If we were to go back to the top of this page and consider again the precision in making prisms and lenses and then the skill of the craftsmen and women who precisely assemble each of these components into an instrument of optical wonder that many of us have come to the place of taking for granted, we would marvel at the durability.

Downy Woodpecker looking for food
Picture by: Peter Massas

What can go wrong? One of the most obvious is to have the barrels/optics become misaligned. Coatings can become scratched and/or get scrubbed off by enthusiastic, but perhaps poorly informed, cleaning tactics. Lenses can be cracked, chipped, or become off-centered. Barrels can be dented. Humidity can creep inside and promote the growth of fungus on glass surfaces. If humidity can get inside, it surely won't be long before dust also gets in and then larger particles of dirt may follow. The central focus adjustment, which was smooth and easy to use when new, can become stiff and unyielding.

Waterproofing can take care of the humidity, dust, and dirt getting inside for a significant time, but it will eventually yield to age and do its job less well than it originally did. Which design has better waterproofing? The roof prism design, with its internal focus adjustment, lends itself to better waterproofing than the Porro prism design and should likely be your top choice for pelagic observations.

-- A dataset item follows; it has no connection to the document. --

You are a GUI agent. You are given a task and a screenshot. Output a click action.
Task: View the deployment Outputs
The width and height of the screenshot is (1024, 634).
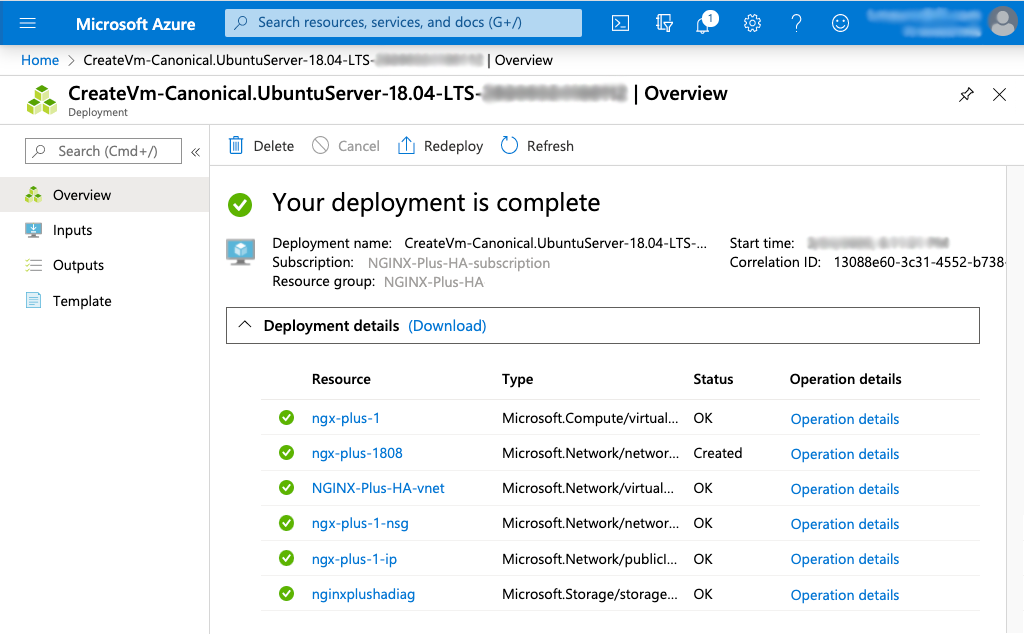80,265
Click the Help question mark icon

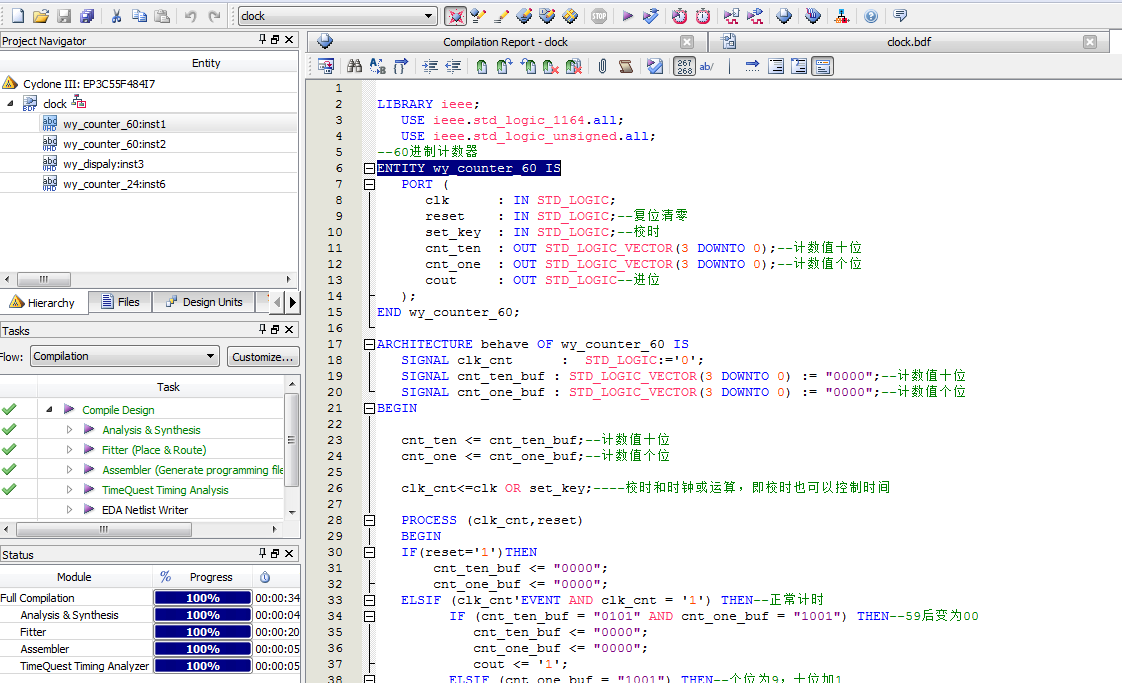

While rubberized armoring lasts a long time, it should not be expected to last forever. It will become less resilient with age and use. In all probability, however, the good feel it provides when you grasp and use the instrument will last even as the resiliency is fading.

Budgetary Considerations

Unfortunately, of the hundreds or thousands of binoculars offered for sale in the marketplace, the majority are unsuitable as bird watching binoculars. The quality of the glass, the workmanship, the quality of the coatings (if any) are simply such that they either don't provide a sufficiently clear, contrasted image or (perhaps "and") they will lead to eyestrain and headaches, not to mention frustration(!) for the birder.

Inexpensive instruments, whether or not they're sold as bird watching binoculars, deliver fuzzy, distorted images. The manufacturing shortcuts used to achieve the low price usually result in disappointing field performance and the early death of your birding instrument.

Austrians Using Binoculars

It's been our experience that binoculars which regularly retail for less than US$100 typically have inferior optics and construction. They don't provide much satisfaction for their price. If you get up into the US$200 and more range, you're getting into bird watching binoculars that will provide a good, usable view and have a reasonably durable construction.

For budgeting purposes, our counsel has ever been to simply research the available binoculars and buy the very best you can possibly afford. It may seem hard to believe, but optics actually is one of those few areas where a higher price usually really does mean higher quality.

Are you like we were when we bought our first binocular? We researched what was available carefully. We selected an instrument that was beyond our financial ability and we saved until we were able to afford it. Its lenses were on the cutting edge of optical technology at that time. Was it worth the scrimping and saving? You'd better believe it! That binocular provided us with untold hours of enjoyment and still gets used regularly!

Especially if you're considering your second or third bird watching binoculars, you may wish to ask your insurance agent to extend your homeowners' or renters' policy to specifically cover your bird watching binoculars and other optical instruments against theft, damage, or in case you should lose them.